BEST ANSWER
Hi MG,
Jump to the bottom for the short answer.
I frequently run statistics for Evergreen homes in terms of general overviews to provide people with averages and an idea of what the market conditions are-- but a closer analysis of specific property features, characteristics and specific active competition is required to give you a better idea of why a home sits on the market…
I believe a better approach to valuing a home is to consider the three P's of marketing real estate:
1.) Product -what the house is, what it isn't and how does it compete against specific competitors,
2.) Pricing- The importance of finding the "Sweet Spot" in which the home is priced below superior and/or equal competitors, above inferior competitors and at a compelling price to attract attention from Buyers who wouldn't otherwise look at your offering.
3.) Promotions-Is the good word of your homes offering broadcast out to as many marketing conduits as possible? Are you taking advantage of a hybrid mix of "old school" marketing tools AND the newest technologies to tell would-be-buyers of your home?

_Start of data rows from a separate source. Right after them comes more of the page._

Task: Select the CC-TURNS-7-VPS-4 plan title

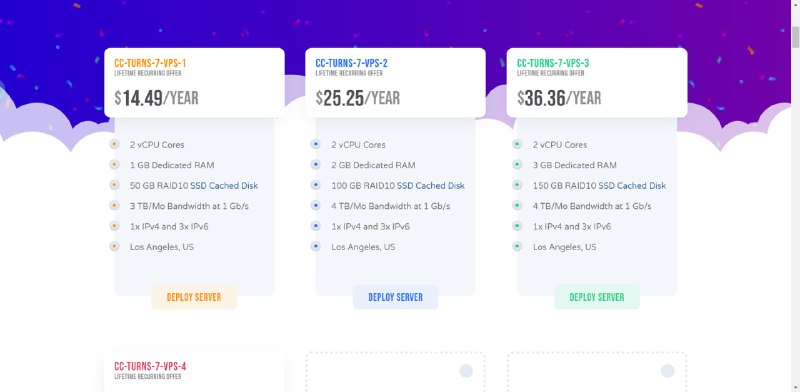Action: point(150,366)
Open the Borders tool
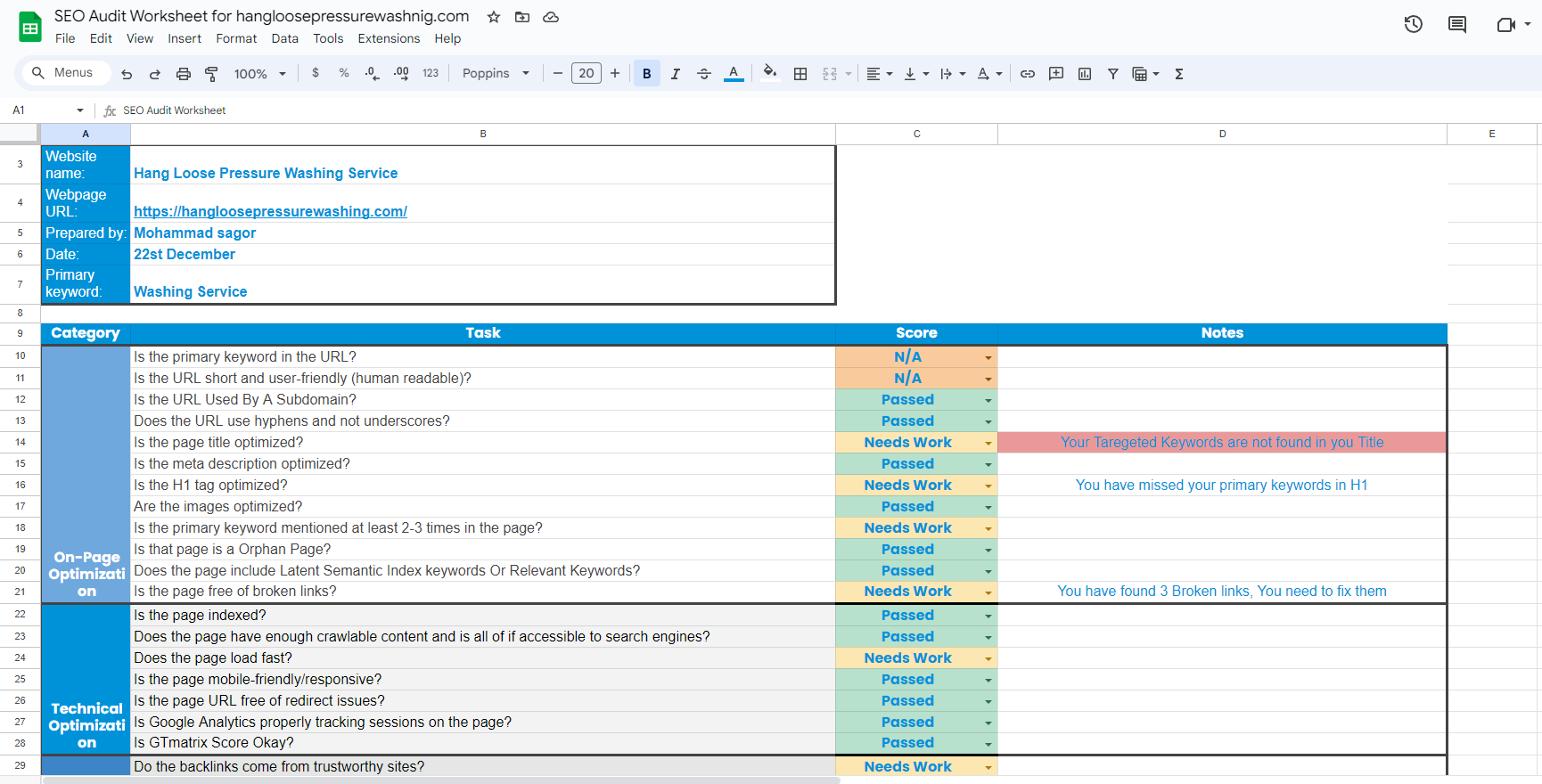Viewport: 1542px width, 784px height. [x=800, y=74]
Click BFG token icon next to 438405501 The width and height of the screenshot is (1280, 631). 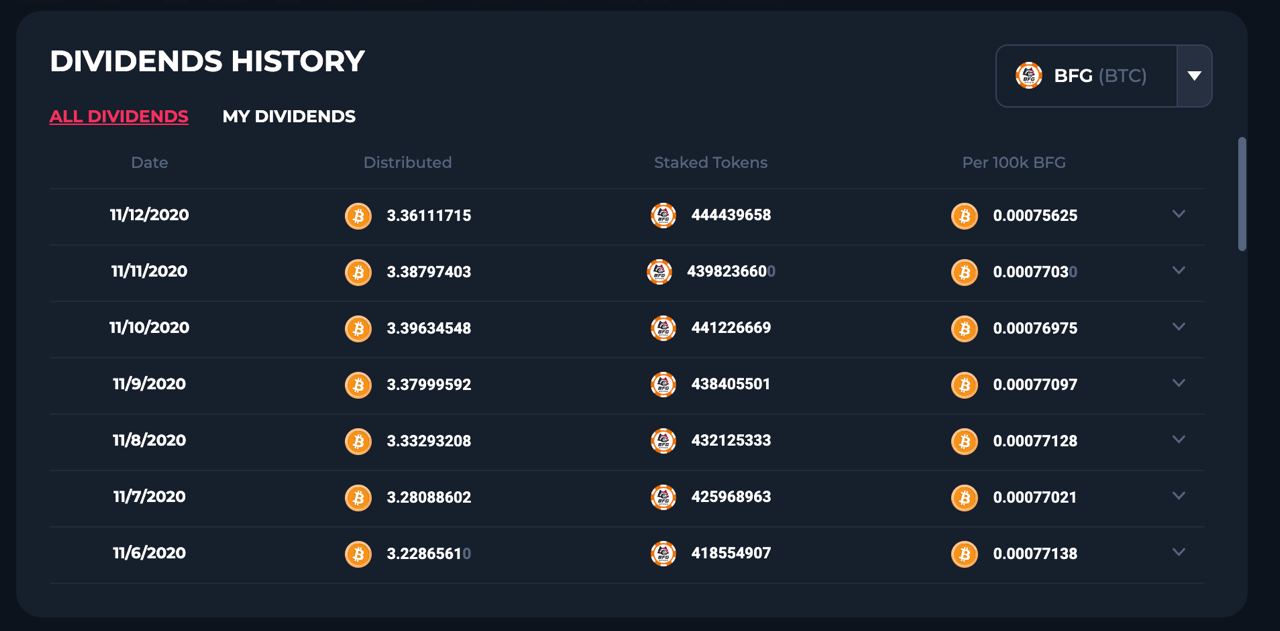coord(663,384)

When marketing a home each of the "P's" effects the others for example you may be able to sell an inferior Product relative to the competition if the Pricing and Promotion is better than the competition. Of course, the Price can be higher if the home is better and Promotions are superior. Conversely, if the home (Product) is inferior or equivalent to the competition and the Price is average or high-no amount of Promotion is going to help-other than to bring Buyers into your neighborhood and sell the competition.
I'm familiar with the home on Stanley Park, I'm very familiar with the area (lived on Edelweiss) and I sold what is arguably the closest comparable sale to that home at 24781 S. Mountain Park. I'll be happy to talk with you about the home; how, as a Product it compares with the competition, accurately Pricing the home, and superior marketing Promotion strategies if you reach out to me-at BobMaiocco@KW.com or (720)273-4262.
As a straight shooter: the short answer is about -1% to +2% appreciation which, would be a ball park range of $321,750-331,500.